Perhaps the modern era of politicization in the military has its origins in the now-common trend of retired officers endorsing presidential candidates. The moment of inception was in the early 1990s, when one retired admiral endorsed one candidate, Bill Clinton. We now expect that every election cycle there will be hundreds of retired officers endorsing presidential candidates.
So there has been a marked shift in a generation. I was just at a conference at West Point where we were talking about these issues and some very smart people said “there’s no crisis,” adding that, “absent a physical threat by the uniformed military, against the civilian leadership, we don’t have a problem.”
But I think that’s the wrong standard. Just as peace isn’t the absence of war, healthy civil-military relations is not the absence of an imminent coup.
To me, this indicates a major part of the problem, which is that we don’t agree on the problem! We think that things could get bad but we don’t all agree on when they’ll get really bad. It’s as if we’ve all jumped off a building and we’re arguing about where the cement floor is.
But we know there is a cement floor.

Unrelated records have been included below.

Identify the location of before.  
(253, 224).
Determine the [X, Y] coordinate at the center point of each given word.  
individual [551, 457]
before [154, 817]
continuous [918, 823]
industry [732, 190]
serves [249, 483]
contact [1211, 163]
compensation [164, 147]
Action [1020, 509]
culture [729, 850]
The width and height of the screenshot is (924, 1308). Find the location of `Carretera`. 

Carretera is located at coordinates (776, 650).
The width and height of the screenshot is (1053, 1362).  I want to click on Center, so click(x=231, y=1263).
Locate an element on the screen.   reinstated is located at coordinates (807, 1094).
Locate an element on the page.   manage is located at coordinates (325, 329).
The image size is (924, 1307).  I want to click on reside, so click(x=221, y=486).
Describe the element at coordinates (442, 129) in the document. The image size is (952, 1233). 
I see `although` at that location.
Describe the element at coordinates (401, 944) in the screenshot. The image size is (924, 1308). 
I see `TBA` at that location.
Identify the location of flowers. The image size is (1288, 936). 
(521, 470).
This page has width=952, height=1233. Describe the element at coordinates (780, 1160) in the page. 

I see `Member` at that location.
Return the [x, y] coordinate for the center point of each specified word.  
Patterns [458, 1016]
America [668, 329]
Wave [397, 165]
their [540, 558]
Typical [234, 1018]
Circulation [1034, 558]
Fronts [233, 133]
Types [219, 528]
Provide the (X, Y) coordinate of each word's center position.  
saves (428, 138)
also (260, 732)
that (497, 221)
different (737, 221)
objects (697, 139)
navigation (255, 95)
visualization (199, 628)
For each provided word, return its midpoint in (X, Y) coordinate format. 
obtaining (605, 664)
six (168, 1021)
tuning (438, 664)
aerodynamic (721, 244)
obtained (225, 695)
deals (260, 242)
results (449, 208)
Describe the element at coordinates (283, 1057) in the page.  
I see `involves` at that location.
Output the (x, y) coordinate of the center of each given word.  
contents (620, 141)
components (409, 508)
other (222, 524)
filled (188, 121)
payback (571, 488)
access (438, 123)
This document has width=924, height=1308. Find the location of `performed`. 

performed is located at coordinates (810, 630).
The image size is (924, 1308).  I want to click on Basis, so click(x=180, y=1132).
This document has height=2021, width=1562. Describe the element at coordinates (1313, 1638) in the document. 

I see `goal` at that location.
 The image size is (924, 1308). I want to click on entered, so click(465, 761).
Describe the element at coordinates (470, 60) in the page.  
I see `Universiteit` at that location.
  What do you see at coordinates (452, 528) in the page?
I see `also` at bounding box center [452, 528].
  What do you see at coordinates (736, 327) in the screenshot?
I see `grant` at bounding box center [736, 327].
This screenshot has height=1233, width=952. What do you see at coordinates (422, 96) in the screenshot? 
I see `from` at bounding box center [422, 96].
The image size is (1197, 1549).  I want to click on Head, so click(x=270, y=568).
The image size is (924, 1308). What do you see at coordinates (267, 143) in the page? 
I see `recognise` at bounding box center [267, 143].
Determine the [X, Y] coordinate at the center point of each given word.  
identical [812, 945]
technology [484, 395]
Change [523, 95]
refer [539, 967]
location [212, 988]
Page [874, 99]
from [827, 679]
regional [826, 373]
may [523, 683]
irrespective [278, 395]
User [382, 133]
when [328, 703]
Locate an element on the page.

My remarks were on April 9th, which was 153 years on from the day when Gen. Robert E. Lee, West Point Class of 1829, surrendered to Lt. Gen. Ulysses S. Grant, West Point Class of 1843 at Appomattox Court House to end the Civil War. That war was only so devastatingly possible because 27 percent of West Point graduates (from the decades leading up to the war) chose active partisan politics, voted with their feet for secession, and took up arms against the U.S. government.
That sounds alarmist. It’s not meant to be. We have the chance to address this now, while it is still a problem that relatively few Americans worry about. It’s time for the military to act as the profession that it is and start purging this corrosive partisanship. Given the stakes, this is a mission we must not fail.
This article is an unofficial expression of opinion; the views expressed are those of the author and not necessarily those of West Point, the Department of the Army, the Department of Defense, or any agency of the US government.